▶ **EXERCISE OBJECTIVE**: An exact, complete copy of the entries is needed, with the pictures left out.

(Screenshot grounding data)
Start of Block

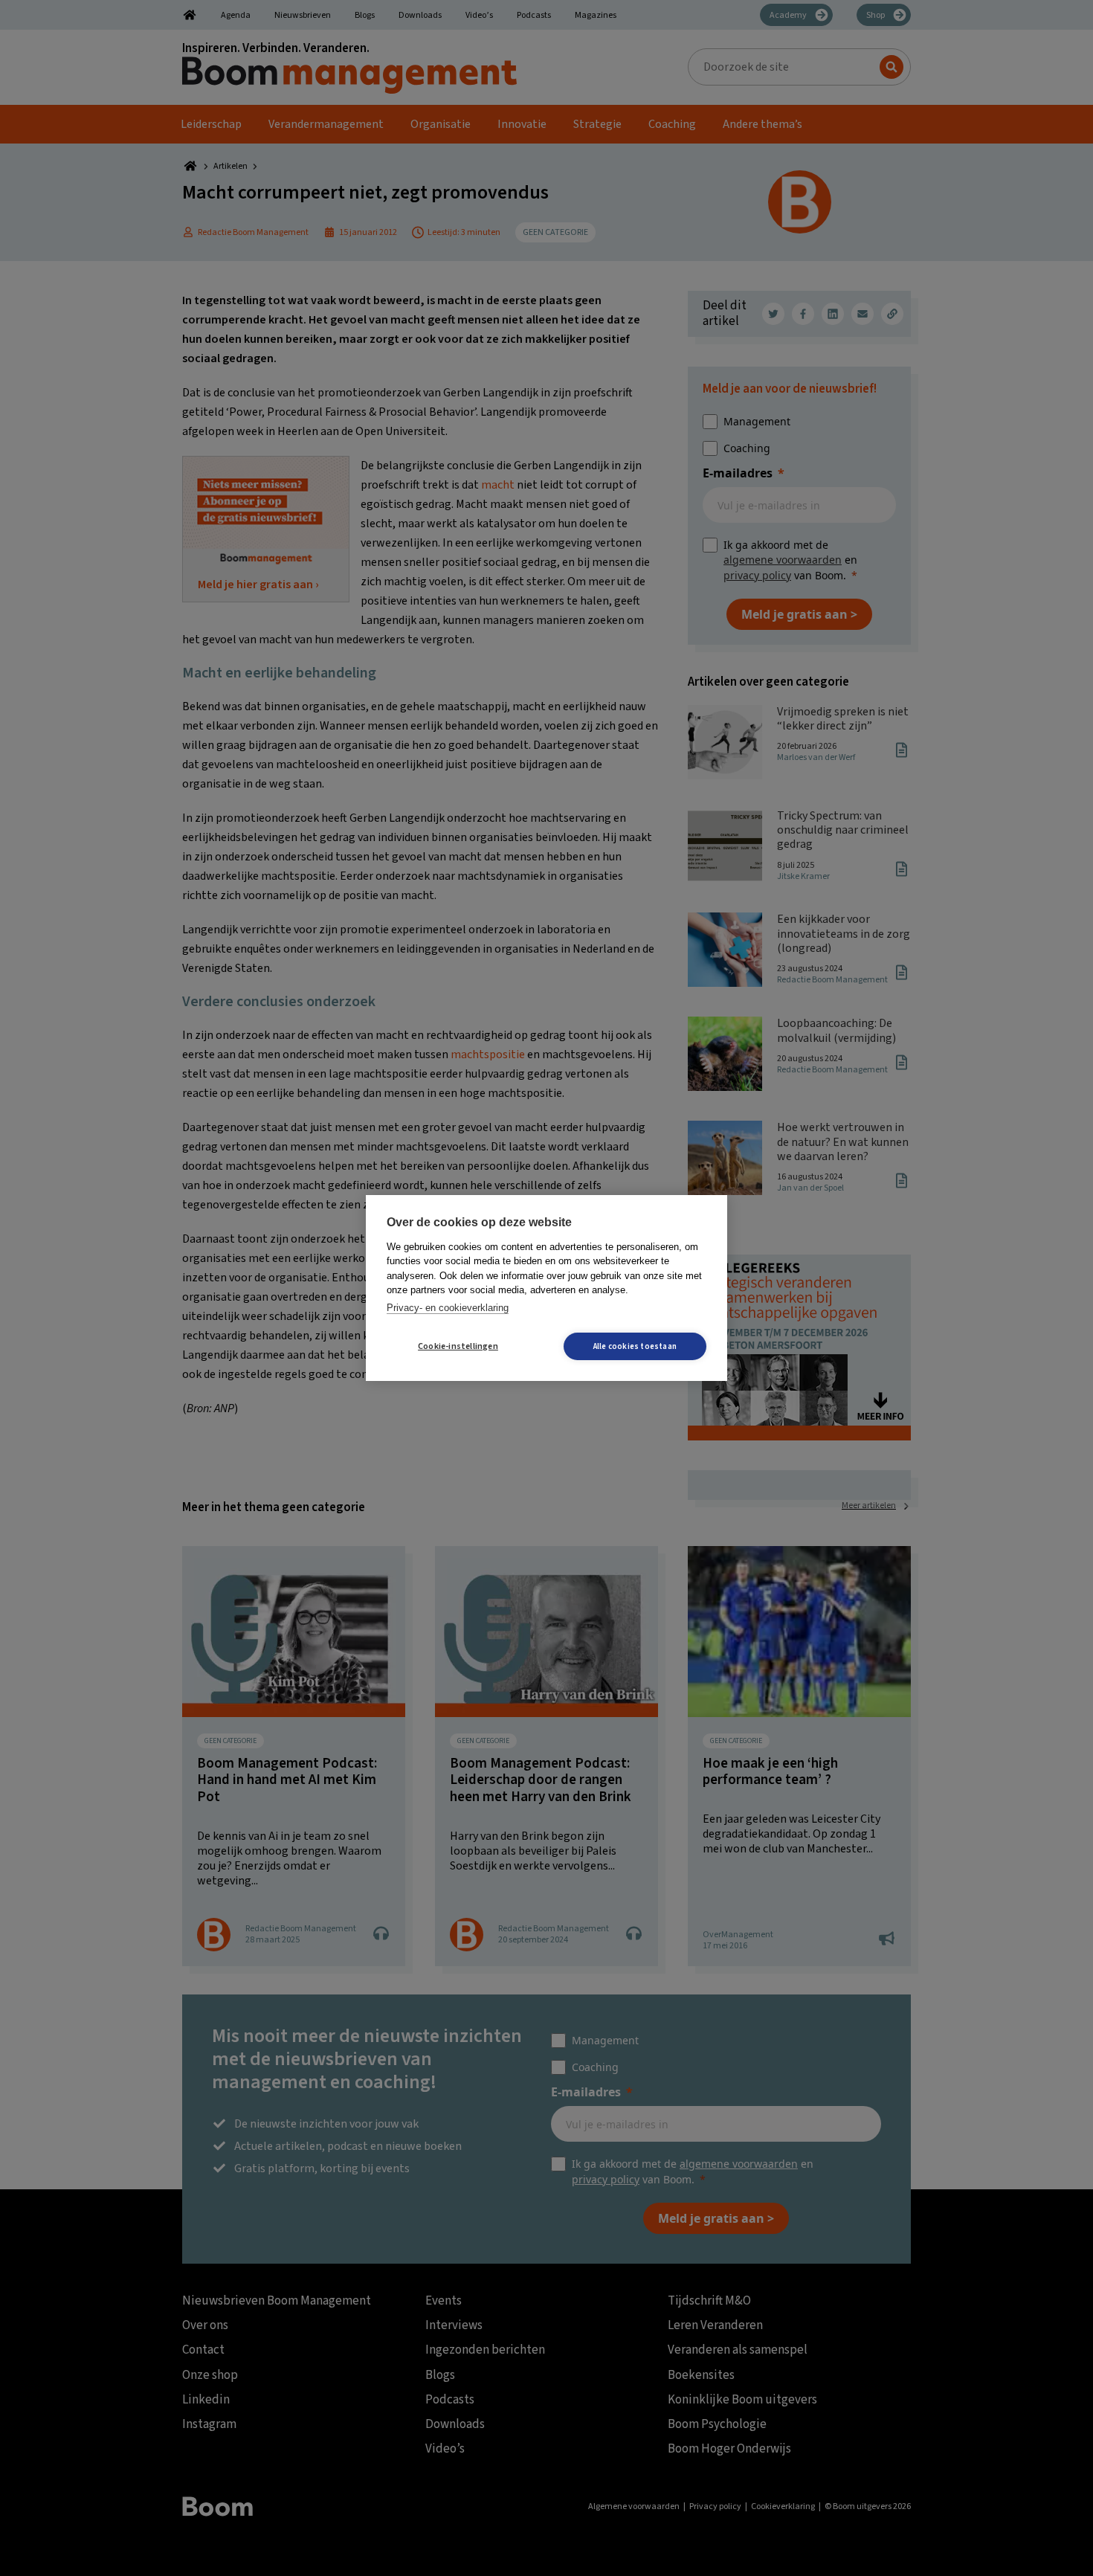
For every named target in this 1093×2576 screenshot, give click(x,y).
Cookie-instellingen (458, 1346)
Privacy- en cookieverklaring (448, 1307)
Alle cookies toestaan (635, 1346)
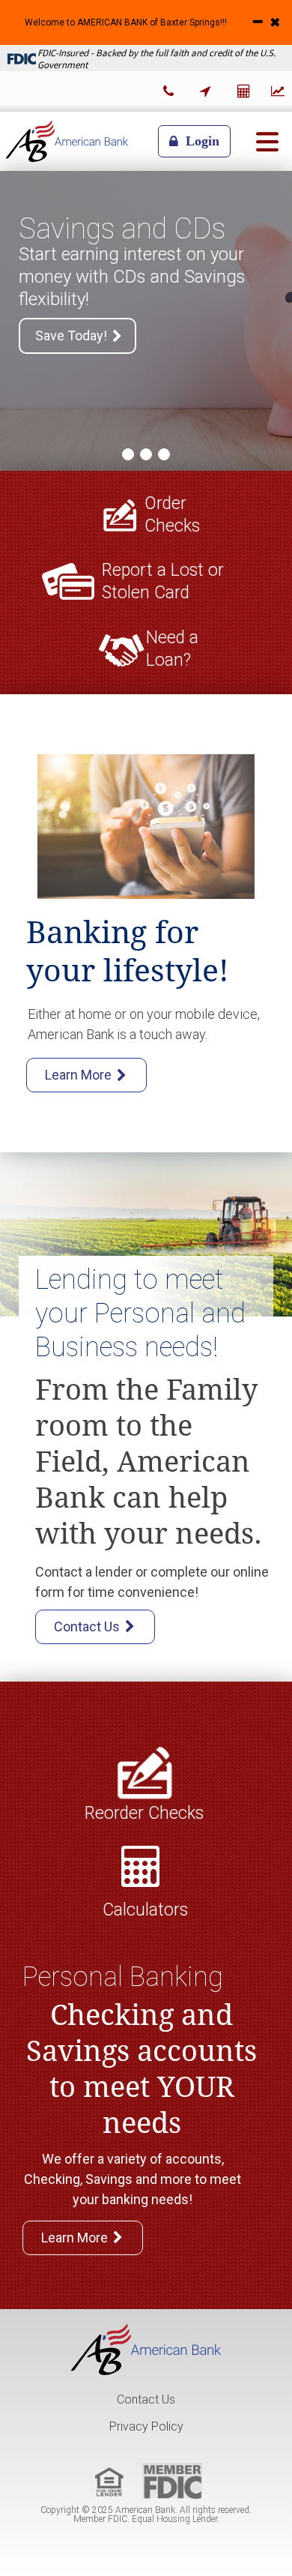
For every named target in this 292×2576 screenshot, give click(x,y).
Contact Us (146, 2399)
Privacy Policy (146, 2426)
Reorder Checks (144, 1813)
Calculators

End of Block

▶ **ANSWER BELOW**:
For every named target in this 1093×2576 screenshot, give click(x,y).
Cookie-instellingen (458, 1346)
Privacy- en cookieverklaring (448, 1307)
Alle cookies toestaan (635, 1346)
For every named target in this 292×2576 screenshot, give click(x,y).
Contact Us (146, 2399)
Privacy Policy (146, 2426)
Reorder Checks (144, 1813)
Calculators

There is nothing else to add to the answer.